▶ _Work required_
Pictures stay out. Extract the lines below from the first one through the line with "Image resolution: width=666", both included.

☆ ☆ ☆ ☆

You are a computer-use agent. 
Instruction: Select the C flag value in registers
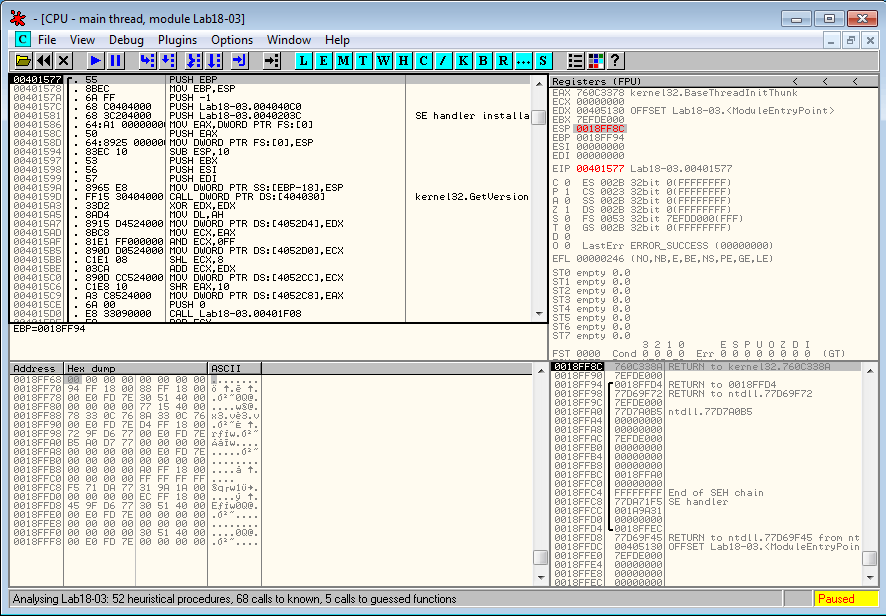566,182
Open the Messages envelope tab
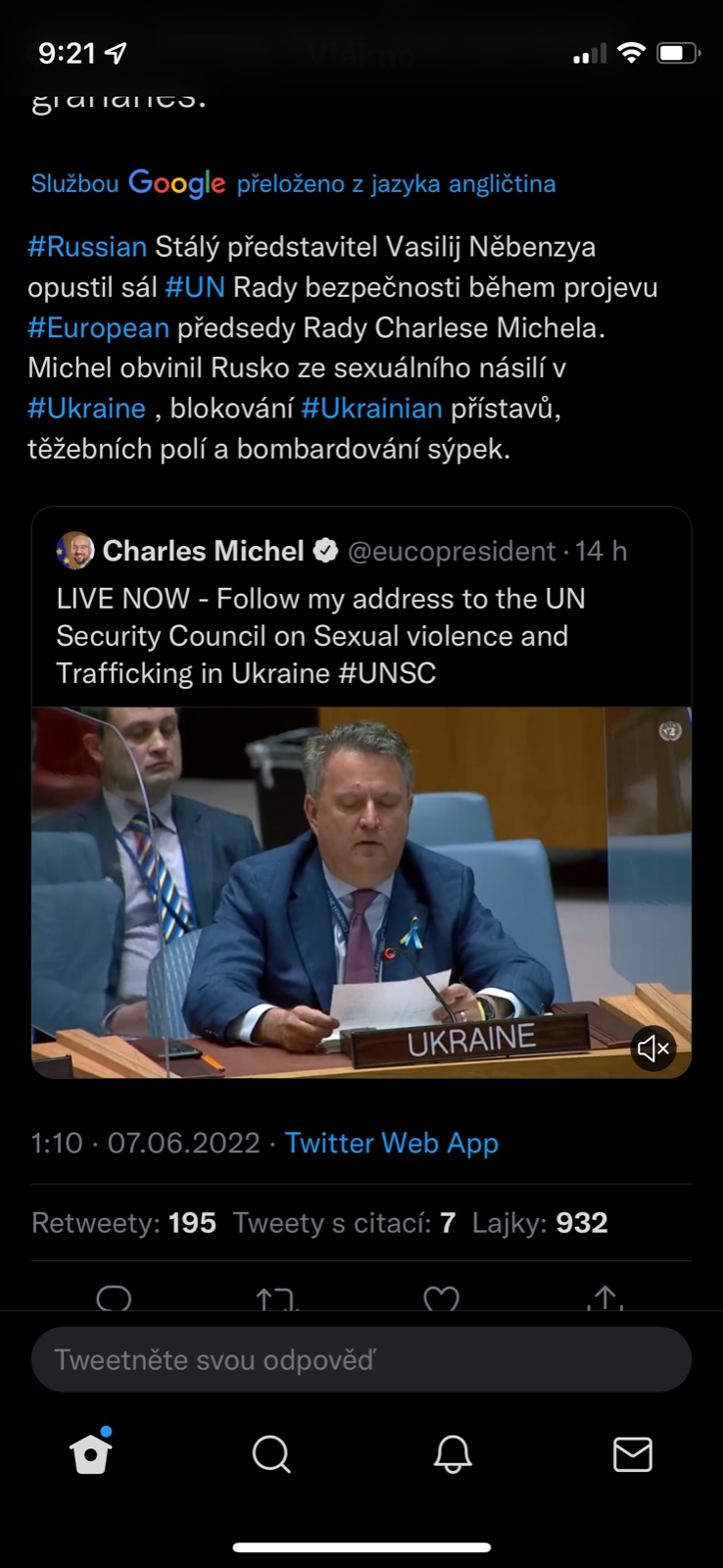The image size is (723, 1568). [x=633, y=1454]
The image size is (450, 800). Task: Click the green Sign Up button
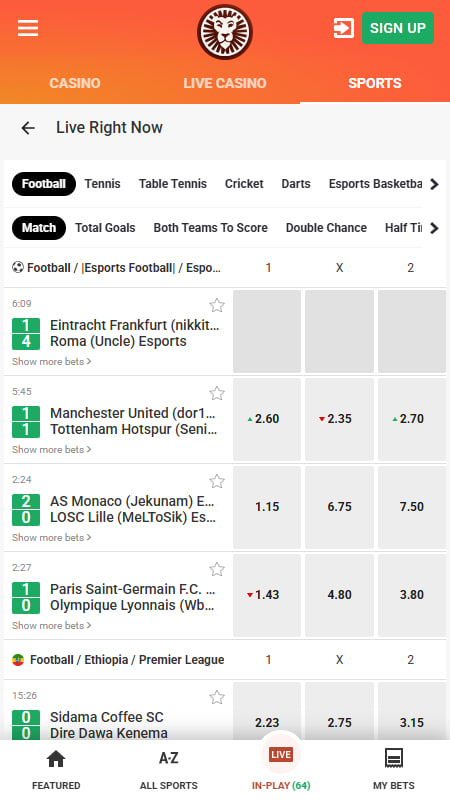tap(398, 28)
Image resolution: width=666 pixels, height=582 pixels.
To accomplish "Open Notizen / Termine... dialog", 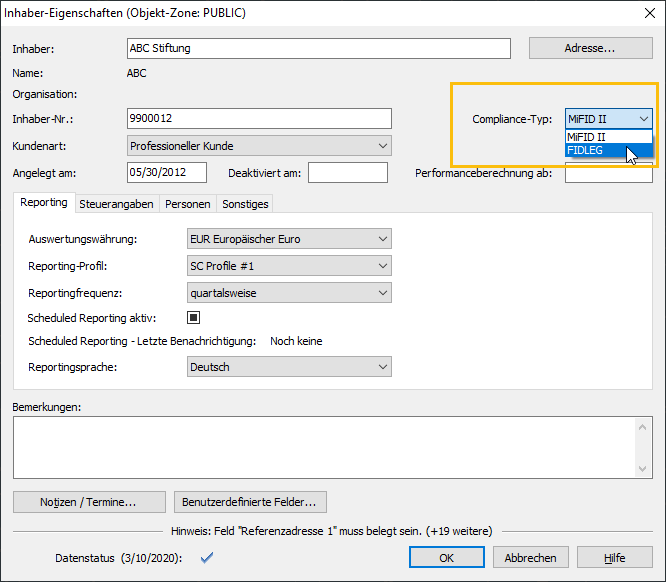I will click(x=89, y=502).
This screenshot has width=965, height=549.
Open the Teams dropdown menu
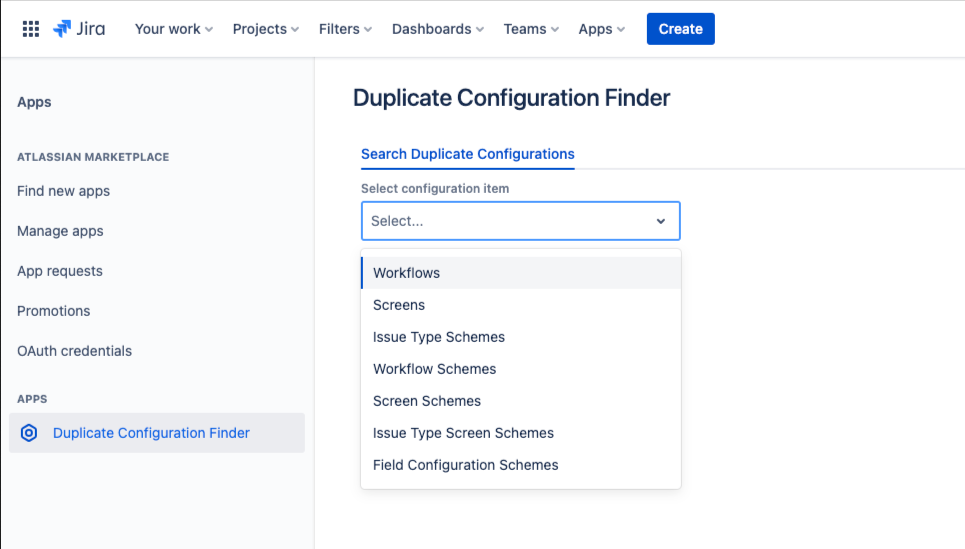point(531,29)
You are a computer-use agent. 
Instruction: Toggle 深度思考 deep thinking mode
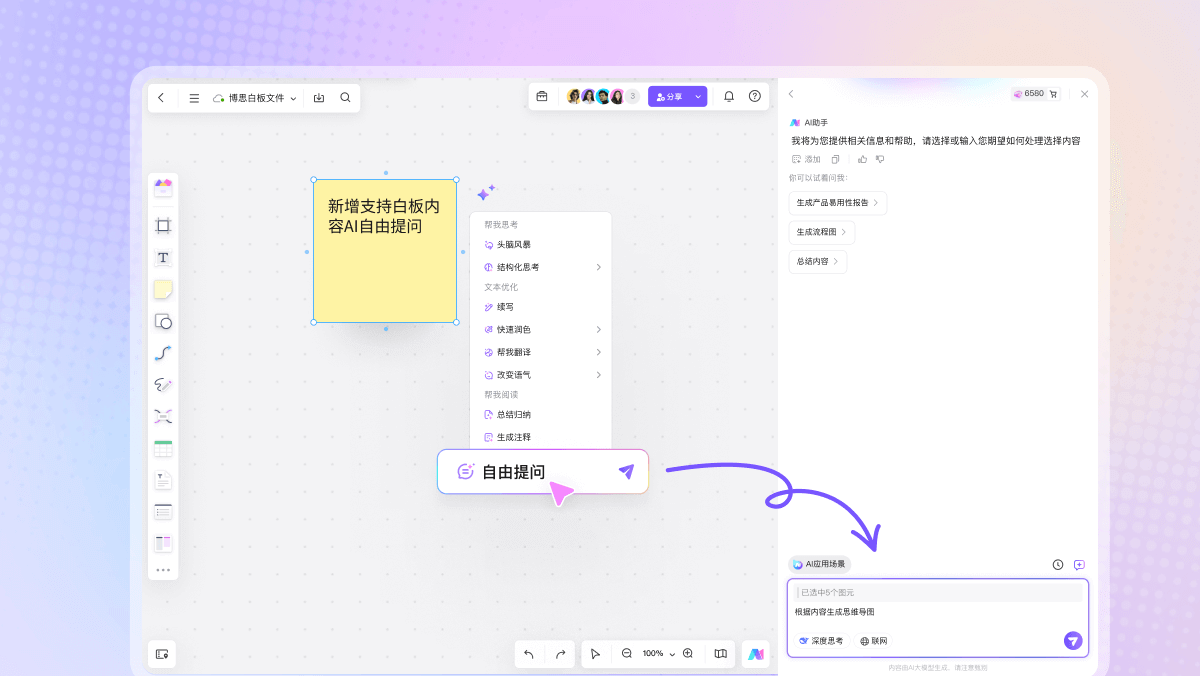point(821,641)

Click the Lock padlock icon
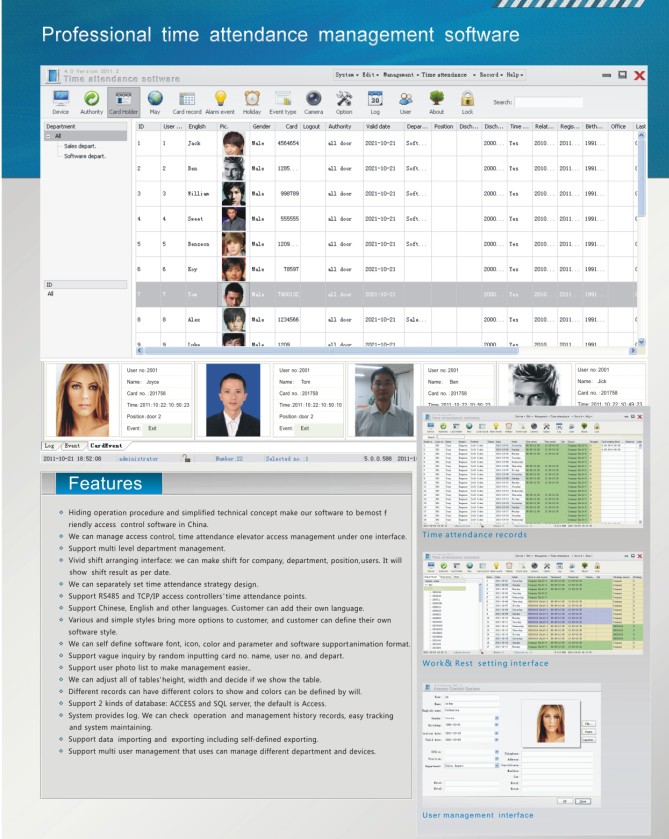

☆ ☆ ☆ ☆

▶ _Task output_
You are a computer-use agent. 
Instruction: Select the C flag value in registers
566,182
Open the Messages envelope tab
The image size is (723, 1568). [x=633, y=1454]
The image size is (450, 800). Task: Click the green Sign Up button
tap(398, 28)
Image resolution: width=666 pixels, height=582 pixels.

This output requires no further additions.